[Stored records]

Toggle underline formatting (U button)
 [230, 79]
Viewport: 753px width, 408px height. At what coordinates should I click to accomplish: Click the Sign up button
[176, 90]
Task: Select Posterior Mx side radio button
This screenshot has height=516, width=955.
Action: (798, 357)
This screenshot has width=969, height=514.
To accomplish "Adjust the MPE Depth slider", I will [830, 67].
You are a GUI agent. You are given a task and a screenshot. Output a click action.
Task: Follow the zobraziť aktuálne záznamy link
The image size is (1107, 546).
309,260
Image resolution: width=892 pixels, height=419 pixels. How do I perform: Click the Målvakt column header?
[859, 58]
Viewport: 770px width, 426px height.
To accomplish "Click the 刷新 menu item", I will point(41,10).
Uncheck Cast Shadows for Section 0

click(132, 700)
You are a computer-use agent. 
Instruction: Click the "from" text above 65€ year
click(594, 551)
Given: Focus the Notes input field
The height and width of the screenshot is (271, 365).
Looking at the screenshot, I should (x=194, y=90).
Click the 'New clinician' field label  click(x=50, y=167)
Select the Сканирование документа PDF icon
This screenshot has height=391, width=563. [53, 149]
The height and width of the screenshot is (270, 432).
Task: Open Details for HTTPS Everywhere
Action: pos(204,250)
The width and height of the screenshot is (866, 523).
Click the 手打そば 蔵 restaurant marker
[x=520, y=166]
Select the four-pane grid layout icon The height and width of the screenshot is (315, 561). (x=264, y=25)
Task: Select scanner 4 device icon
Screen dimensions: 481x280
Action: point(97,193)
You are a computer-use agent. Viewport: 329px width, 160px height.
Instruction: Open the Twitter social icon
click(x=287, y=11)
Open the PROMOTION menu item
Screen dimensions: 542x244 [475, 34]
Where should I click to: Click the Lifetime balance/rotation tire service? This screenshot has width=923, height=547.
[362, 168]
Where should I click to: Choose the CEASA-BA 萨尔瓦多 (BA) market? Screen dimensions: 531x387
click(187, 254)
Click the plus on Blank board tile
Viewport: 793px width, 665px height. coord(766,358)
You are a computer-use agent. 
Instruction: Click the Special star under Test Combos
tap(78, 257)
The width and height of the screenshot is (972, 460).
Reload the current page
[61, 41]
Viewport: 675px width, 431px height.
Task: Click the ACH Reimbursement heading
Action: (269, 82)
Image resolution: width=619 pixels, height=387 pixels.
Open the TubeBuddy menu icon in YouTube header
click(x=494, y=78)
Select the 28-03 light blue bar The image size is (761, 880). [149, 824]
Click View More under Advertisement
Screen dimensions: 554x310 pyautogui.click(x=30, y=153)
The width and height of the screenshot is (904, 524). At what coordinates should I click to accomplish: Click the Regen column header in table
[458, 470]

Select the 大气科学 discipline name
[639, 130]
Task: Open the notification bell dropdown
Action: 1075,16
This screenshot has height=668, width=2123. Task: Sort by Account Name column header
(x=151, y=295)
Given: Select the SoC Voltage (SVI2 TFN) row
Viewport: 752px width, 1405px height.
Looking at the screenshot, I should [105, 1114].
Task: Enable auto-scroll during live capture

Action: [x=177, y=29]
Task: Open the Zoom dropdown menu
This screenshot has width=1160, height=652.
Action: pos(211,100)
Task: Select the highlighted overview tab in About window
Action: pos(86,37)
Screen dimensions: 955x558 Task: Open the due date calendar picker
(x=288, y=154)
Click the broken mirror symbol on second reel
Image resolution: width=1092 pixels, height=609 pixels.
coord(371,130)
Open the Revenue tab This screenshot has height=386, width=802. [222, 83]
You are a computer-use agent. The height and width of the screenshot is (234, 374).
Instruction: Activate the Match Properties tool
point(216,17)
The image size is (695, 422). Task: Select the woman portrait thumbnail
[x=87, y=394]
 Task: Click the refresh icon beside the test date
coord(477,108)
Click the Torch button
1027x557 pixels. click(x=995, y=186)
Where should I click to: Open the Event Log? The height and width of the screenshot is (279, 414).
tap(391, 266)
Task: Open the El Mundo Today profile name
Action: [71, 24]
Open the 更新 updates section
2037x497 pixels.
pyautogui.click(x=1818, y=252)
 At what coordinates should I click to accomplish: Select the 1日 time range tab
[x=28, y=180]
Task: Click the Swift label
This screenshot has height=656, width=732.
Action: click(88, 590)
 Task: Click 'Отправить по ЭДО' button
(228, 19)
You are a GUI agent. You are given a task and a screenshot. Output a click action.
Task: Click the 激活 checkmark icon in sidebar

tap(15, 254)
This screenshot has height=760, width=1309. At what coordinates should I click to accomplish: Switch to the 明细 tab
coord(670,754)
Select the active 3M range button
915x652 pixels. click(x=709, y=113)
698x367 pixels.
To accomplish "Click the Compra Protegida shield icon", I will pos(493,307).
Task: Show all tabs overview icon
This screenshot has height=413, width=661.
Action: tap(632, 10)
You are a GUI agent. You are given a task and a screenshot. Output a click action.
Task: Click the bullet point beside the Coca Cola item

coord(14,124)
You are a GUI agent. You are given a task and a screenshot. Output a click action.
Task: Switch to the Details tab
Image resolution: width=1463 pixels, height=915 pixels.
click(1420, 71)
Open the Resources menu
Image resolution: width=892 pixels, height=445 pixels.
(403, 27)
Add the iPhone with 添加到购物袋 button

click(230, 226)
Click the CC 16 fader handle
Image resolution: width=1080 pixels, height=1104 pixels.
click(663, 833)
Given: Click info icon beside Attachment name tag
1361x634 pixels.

# Activity
List all lines above in which the string "field" appears.

# Output for this exercise
Given: Focus the Notes input field
Click the 'New clinician' field label  click(x=50, y=167)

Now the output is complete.